6.4 Rendering Loop

Written by Jorrit Tyberghein, [email protected].

Here is a short run-through of the main rendering loop. This document is not an explanation of portal technology. It just explains how the main rendering loop in Crystal Space works so that you can have a quick idea of where you have to go to see a particular part of the algorithm work. This is a rather technical document and not intended for people who are only interested in using Crystal Space in their own projects. It is intended for people who want to know how Crystal Space works internally.

To understand this you should know how portals are used in Crystal Space. You should also read the tutorial (see section Simple Tutorial 1: Basic Setup, World Creation) as this explains the basics for using Crystal Space. This document is based upon the `simple' application (`CS/apps/tutorial/simple1/') because this discussion looks a lot like a tutorial.

First we start in `apps/tutorial/simple1/simple1.cpp'. In the main() function we initialize our engine. This is an instance of the plugin `iEngine' which actually represents the engine. I will not explain how all the initialization works. This is explained in the tutorial. But I will go straight to iEngine::Draw() which is called indirectly from within Simple::NextFrame(). It is called indirectly because first we call iView::Draw() which then calls iEngine::Draw().

World Rendering (iEngine::Draw())

The method iEngine::Draw() is located in `CS/plugins/engine/3d/engine.cpp'.

iEngine::Draw() first sets up the initial `iRenderView' structure.

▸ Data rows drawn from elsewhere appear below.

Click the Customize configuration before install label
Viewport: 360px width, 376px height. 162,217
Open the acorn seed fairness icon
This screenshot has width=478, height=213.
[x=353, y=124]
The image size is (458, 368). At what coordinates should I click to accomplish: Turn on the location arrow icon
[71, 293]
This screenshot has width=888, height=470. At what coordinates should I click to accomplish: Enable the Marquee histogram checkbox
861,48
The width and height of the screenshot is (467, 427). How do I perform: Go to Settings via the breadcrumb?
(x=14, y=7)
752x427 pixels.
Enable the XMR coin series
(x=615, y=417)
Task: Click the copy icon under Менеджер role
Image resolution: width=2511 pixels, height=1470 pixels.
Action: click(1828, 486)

This structure is defined in `CS/include/iengine/rview.h' and is the main structure which is used throughout the entire rendering process. It collects all data that is required for rendering the recursive portal structure.

Basically, it contains the following information:

view

This is the current clipper. A clipper is a 2D polygon which defines what is visible. Every object is clipped to the view first. Every time we go through a portal the view is modified.

g3d

g2d

These are pointers to our 3D and 2D graphics subsystems.

clip_plane

This is a special plane. If `do_clip_plane' is used then we clip all geometry in 3D to `clip_plane'. This is normally not used except in special cases where we have portals that arrive in the middle of a sector. In that case the portal will be used as an extra clipping plane because we don't want to render everything that is behind the arrival plane of the portal.

Another important thing is that `iRenderView' is actually a subclass of `iCamera' (`CS/include/iengine/camera.h') so all camera functionality is present as well.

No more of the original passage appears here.